Des études toxicologiques ont été réalisées sur les PFAS de manière intensive ces dernières années non seulement sur des animaux de laboratoires, mais aussi sur des êtres humains accidentellement exposés aux PFAS. Ces études ont montré que ces substances sont facilement absorbées par l’organisme lorsqu’elles sont ingérées via l’alimentation. Elles s’accumulent notamment dans le foie, le sang et les reins. Leur élimination est très lente. Par exemple, le temps nécessaire pour éliminer la moitié du PFOS ingéré est estimé entre 2 et 6 ans !

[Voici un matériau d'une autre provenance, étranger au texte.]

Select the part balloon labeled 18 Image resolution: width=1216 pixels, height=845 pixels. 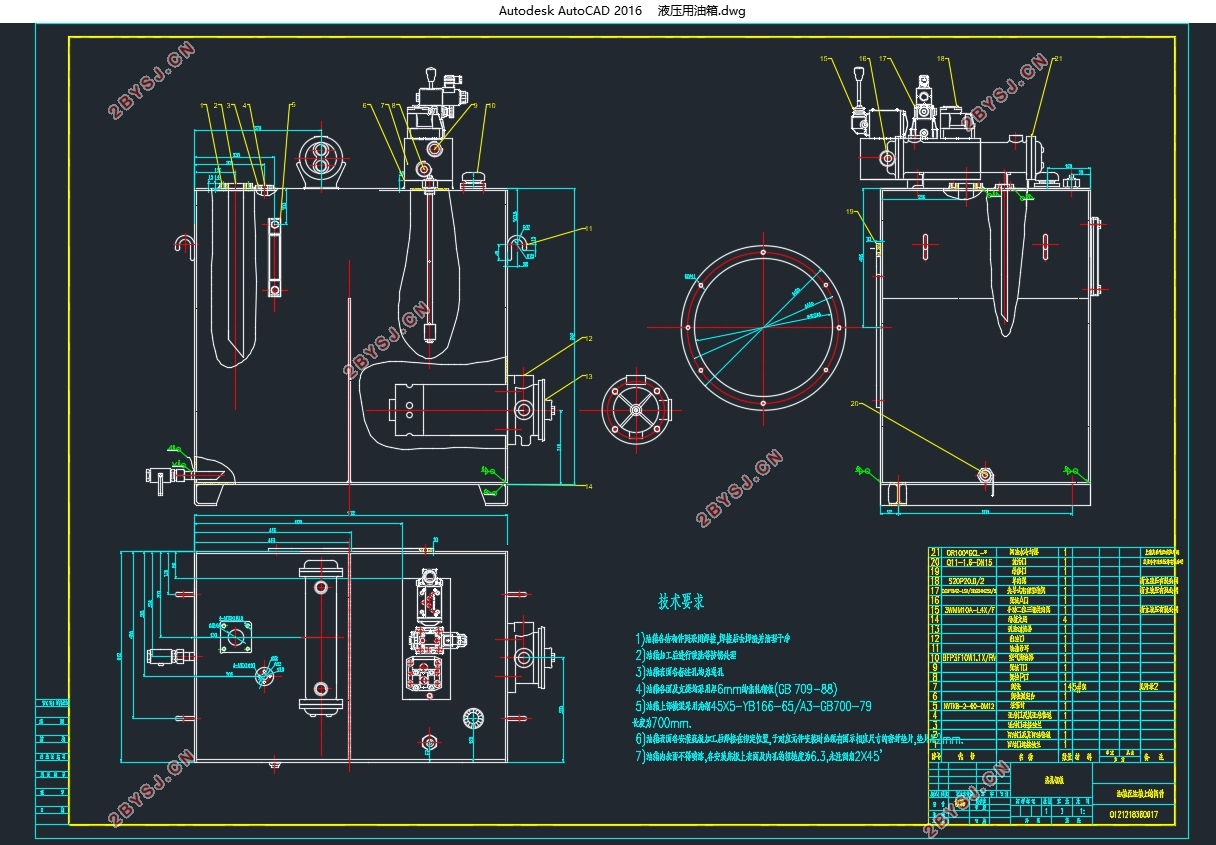[x=941, y=60]
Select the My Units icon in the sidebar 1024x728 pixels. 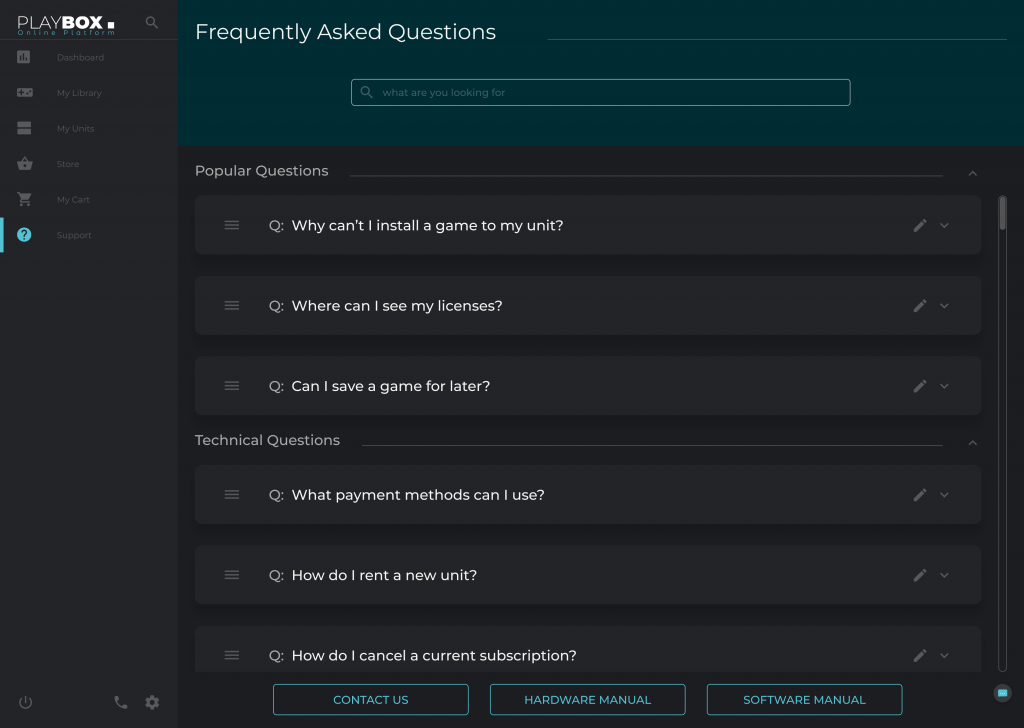(x=24, y=128)
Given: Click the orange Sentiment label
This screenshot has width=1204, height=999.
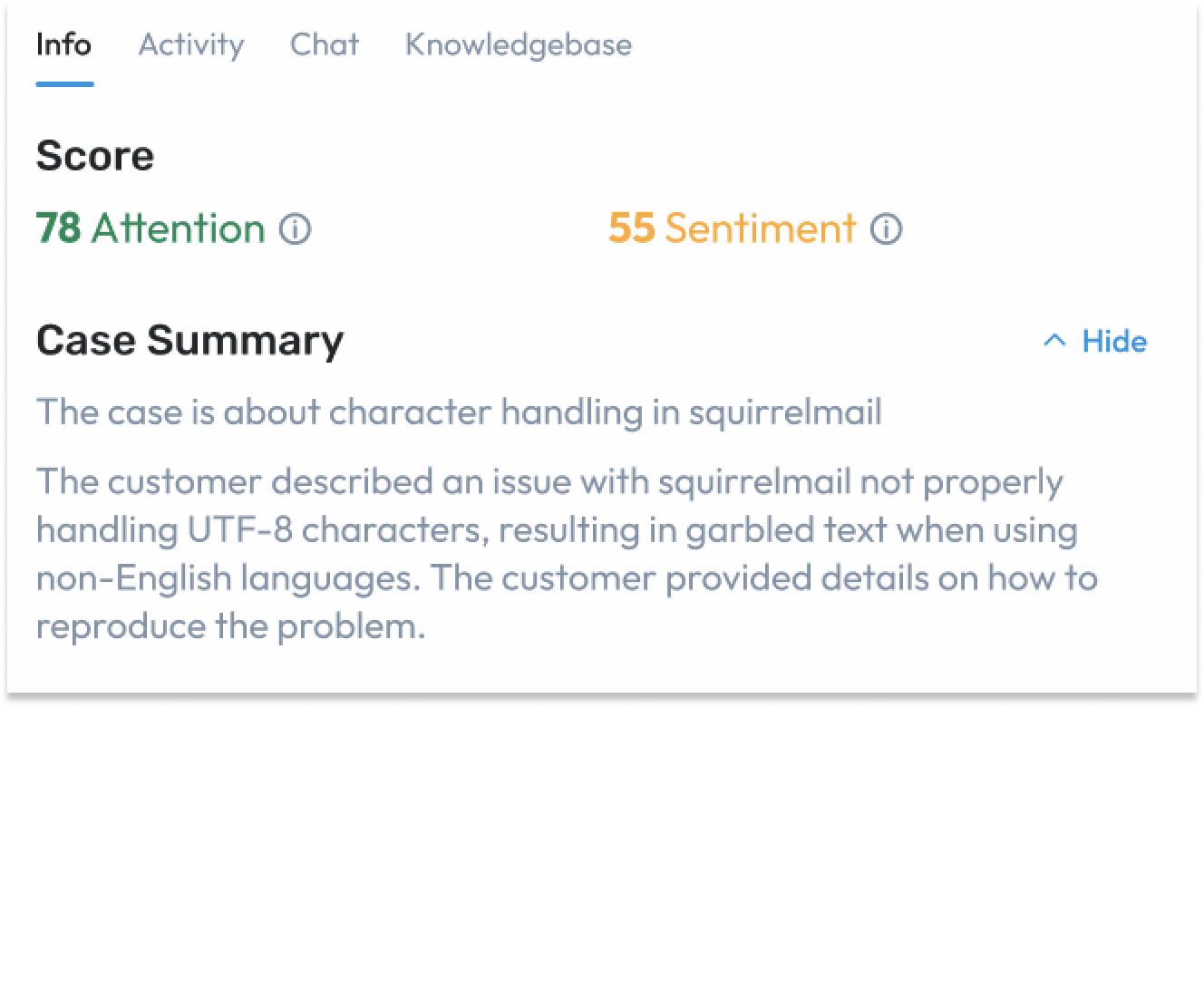Looking at the screenshot, I should point(761,228).
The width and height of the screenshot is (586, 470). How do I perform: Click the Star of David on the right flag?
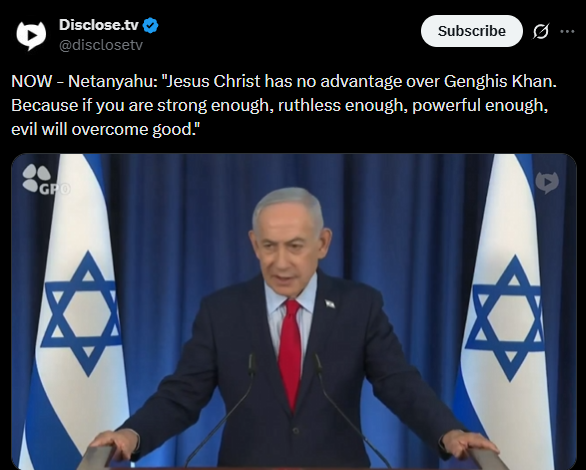(x=506, y=318)
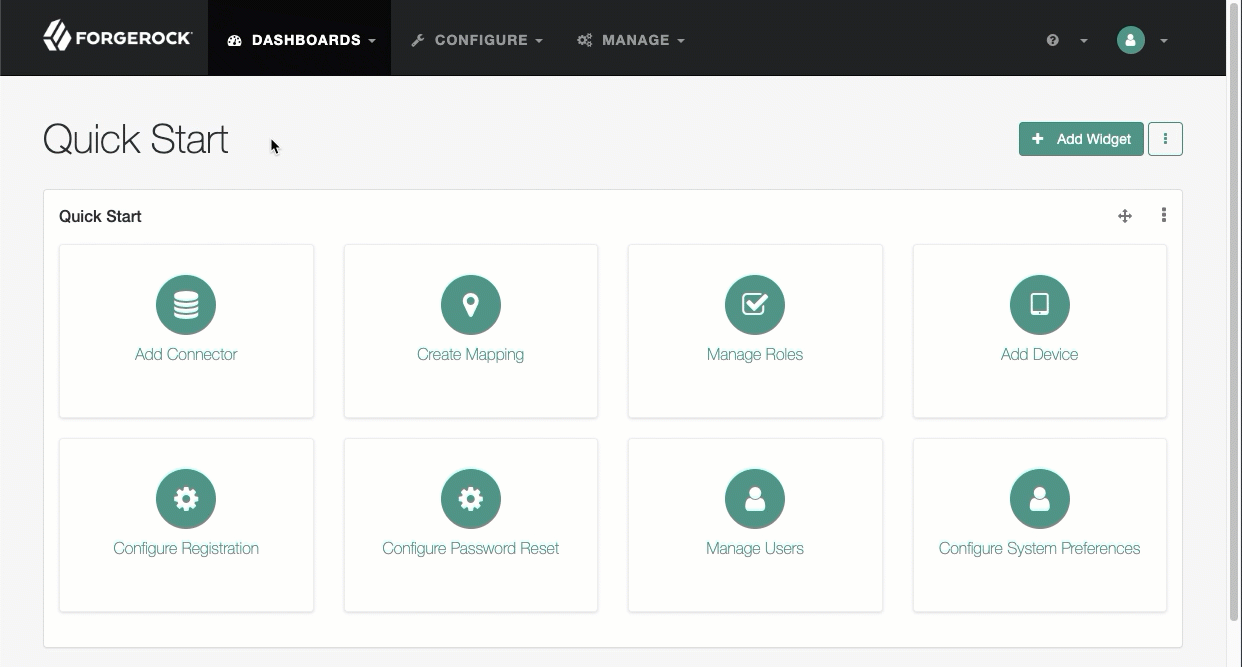The image size is (1242, 667).
Task: Click the Add Connector database icon
Action: tap(186, 305)
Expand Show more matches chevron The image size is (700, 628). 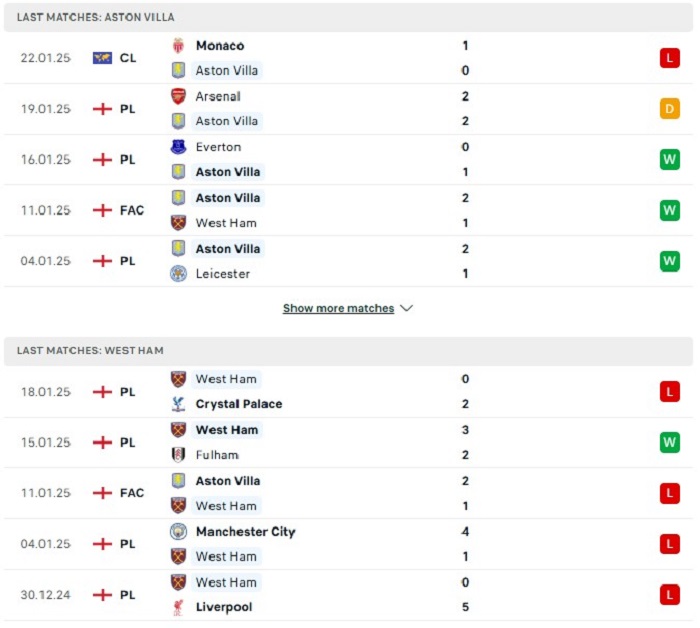pyautogui.click(x=406, y=308)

Chez les animaux, ces composés sont toxiques pour le foie, le système nerveux, le développement et le système reproductif, ainsi que pour le système immunitaire. Chez les rongeurs, à la concentration la plus faible étudiée, l’effet observé est une diminution de la réponse immunitaire. Les études épidémiologiques sur les humains confirment malheureusement les effets néfastes observés chez les animaux de laboratoire. En effet, les sujets ayant des concentrations élevées de PFAS dans le sang ont des taux de cholestérol total et de mauvais cholestérol, LDL, supérieurs à la normale. Les enzymes hépatiques y sont également en augmentation ce qui montre une possible atteinte précoce du foie. Et comme c’est le cas chez les animaux, plusieurs études très sérieuses ont montré que la réponse immunitaire aux vaccins diminuait chez les personnes présentant les concentrations sanguines les plus élevées de PFAS.
En prenant en compte la concentration sanguine de PFAS à laquelle ces effets apparaissent ainsi que les propriétés d’absorption facile et d’élimination lente des PFAS, il est possible d’estimer la dose qu’il ne faudrait pas dépasser.